(Exercise materials begins)

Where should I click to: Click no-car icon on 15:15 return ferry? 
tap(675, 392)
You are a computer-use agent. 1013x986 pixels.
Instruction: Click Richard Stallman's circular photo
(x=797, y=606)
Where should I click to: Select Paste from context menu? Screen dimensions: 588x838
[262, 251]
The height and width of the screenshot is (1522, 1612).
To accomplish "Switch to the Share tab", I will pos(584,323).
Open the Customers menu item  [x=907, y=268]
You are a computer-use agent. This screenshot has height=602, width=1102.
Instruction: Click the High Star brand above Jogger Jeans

(Exercise materials ends)

• _What you will do_
What is wanted is the full set of entries above, reproduced exactly.

• _Solution to the problem_
Where should I click to: Click no-car icon on 15:15 return ferry? 
tap(675, 392)
You are a computer-use agent. 1013x986 pixels.
Instruction: Click Richard Stallman's circular photo
(x=797, y=606)
Where should I click to: Select Paste from context menu? Screen dimensions: 588x838
[262, 251]
The height and width of the screenshot is (1522, 1612).
To accomplish "Switch to the Share tab", I will pos(584,323).
Open the Customers menu item  [x=907, y=268]
You are a computer-use agent. This screenshot has height=602, width=1102.
Instruction: Click the High Star brand above Jogger Jeans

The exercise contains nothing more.